**TEKS BACAAN**
■ ■ ■ ■
Direktur Jenderal Bina Konstruksi Kementerian PUPR Syarief Burhanuddin menjadi narasumber dalam Seminar Civil Engineering Week 2018 Universitas Pelita Harapan dengan tema “Peningkatan Daya Saing Konstruks Indonesia”, pada Kamis (06/04) di Jakarta. Pada kesempatan tersebut, Dirjen Bina Konstruksi mengatakan bahwa pembangunan infrastruktur sebagai prioritas utama merupakan pilihan yang logis dan strategis dalam meningkatkan daya saing Indonesia sekaligus mengejar ketertinggalan.
DJBK-JAKARTA. Direktur Jenderal Bina Konstruksi Kementerian PUPR Syarief Burhanuddin menjadi narasumber dalam Seminar Civil Engineering Week 2018 Universitas Pelita Harapan dengan tema “Peningkatan Daya Saing Konstruks Indonesia”, pada Kamis (06/04) di Jakarta. Pada kesempatan tersebut, Dirjen Bina Konstruksi mengatakan bahwa pembangunan infrastruktur sebagai prioritas utama merupakan pilihan yang logis dan strategis dalam meningkatkan daya saing Indonesia sekaligus mengejar ketertinggalan.
Syarief menambahkan permasalahan yang belakangan terjadi tentang kecelakaan kerja mayoritas terjadi akibat kelalaian manusia. Untuk itu, sesuai Undang-Undang No. 02 Tahun 2017 tentang Jasa Konstruksi saat ini bukan hanya menerapkan tentang kesehatan dan keselamatan kerja (K3)yang fokus pada pekerja konstruksi. Perlu juga menambahkan tentang Keselamatan, Keamanan, Kesehatan dan Keberlanjutan (K4), dimana dalam K4 turut memperhatikan faktor non pekerja atau keberlanjutan setelah pembangunan berlangsung hingga pemeliharaan di sekitar lokasi proyek.
Sejak pembangunan infrastruktur yang terjadi sejak tahun 2015 hingga 2016, sudah terjadi kurang lebih 14 jenis kecelakaan konstruksi dan kegagalan bangunan. Dan tidak sedikit yang menelan korban hingga menyebabkan korban jiwa. Terakhir, terjadi kecelakaan pada proyek di kawasan pasar rumput Jakarta, yang menyebabkan non pekerja meninggal dunia.
■ ■ ■ ■
**DATA TERKUMPUL**
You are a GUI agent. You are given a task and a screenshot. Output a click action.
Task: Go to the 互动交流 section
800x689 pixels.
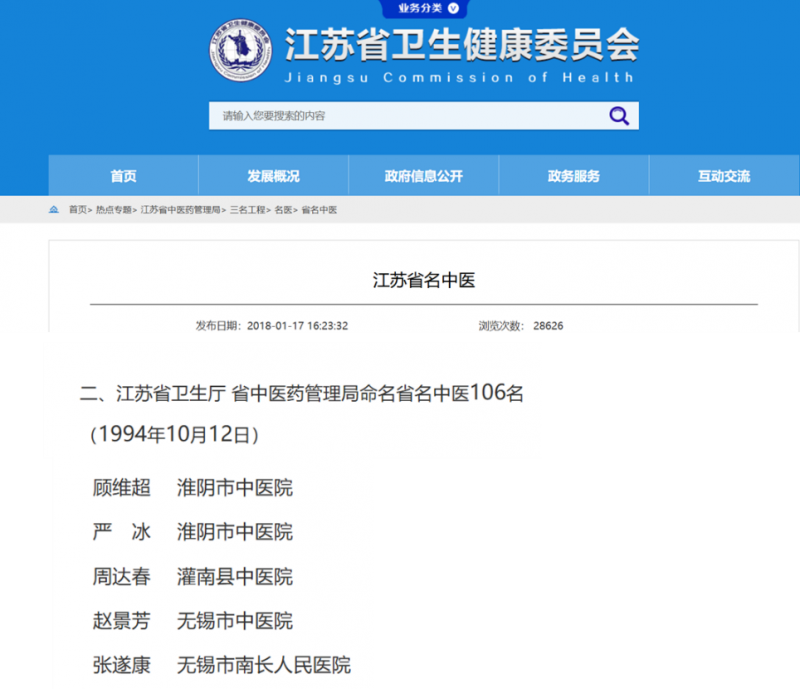pyautogui.click(x=723, y=176)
■ ■ ■ ■
**PETUNJUK**
Lanjutkan teks bacaan tentang keselamatan konstruksi mulai dari sesudah kalimat terakhirnya.

**TANGGAPAN**
“Sebenarnya kecelakaan dalam bidang konstruksi tidak terjadi hanya di Indonesia saja. Hal ini juga terjadi di beberapa negara seperti di USA, Thailand, Korea Selatan, India dan lain-lainnya. Bahkan kegagalan di USA saat forensic Engineering dilahikan terdapat 41% kecelakaan konstruksi terjadi akibat kesalahan desain, 36% terjadi akibat pelaksanaan/konstruksi, 16% akibat kurangnya perawatan dan 7% akibat lain-lainnya” Jelas Syarief
Semakin berkurangnya tenaga kerja ahli dan terampil bidang konstruksi, dimana minat mahasiswa untuk menjadi seorang engineering setiap tahun terus saja berkurang menjadi permasalahan tersendiri. Tidak hanya di tingkat Univesitas melainkan juga pada tingkat Sekolah Menengah Kejurua (SMK). “Padahal saat ini sektor konstruksi memerlukan tenaga kerja baik ahli maupun terampil yang sangat banyak.”Ungkap Syarief
Selain itu, kompetensi dan ketersediaan tenaga ahli yang relative rendah, aspek resiko yang belum diperhitungkan, ditambah peran konsultan perencana yang belum optimal. Dilapangan jumlah tenaga pengawas masih terbatas, pembagian peran dan tanggung jawab pengawas pun tidak optimal, di tambah remunerasi tenaga kerja konstruksi yang belum sesuai, peralatan dan material yang tidak sesuai spesifikasi dan belumnya menjalankan sistem operasional prosedur belum dijalankan sesuai aturan.
Sehingga kedepan, pengguna jasa harus turut memastikan detailed engineering design (DED) dengan memperhitungkan aspek resiko yang sesuai dengan kaidah-kaidah keteknikan. Melakukan metode pelaksanaan pekerjaan yang aman dan selamat, melibatkan seluruh tenaga ahli kedalam perencanaan yang memiliki kompetensi yang sesuai bidangnya dan membuktikan dengan sertifikat kompetensi dan menyusun risk assessment pada tahap awal pelaksanaan proyek.
Ditjen Bina Konstruksi Kementerian PUPR telah menyusun strategi pembinaan sektor jasa konstruksi yang diharapkan mampu mengurangi angka kecelakaan konstruksi dengan meningkatkan kompetensi kontraktor, konsultan perencana dan pengawas, serta dengan mensinergikan pemangku kepentingan seperti penyedia jasa, peruguruan tinggi, Pemerintah dan masyarakat dalam rangka menjamin hasil konstruksi yang bermutu. (dri/tw)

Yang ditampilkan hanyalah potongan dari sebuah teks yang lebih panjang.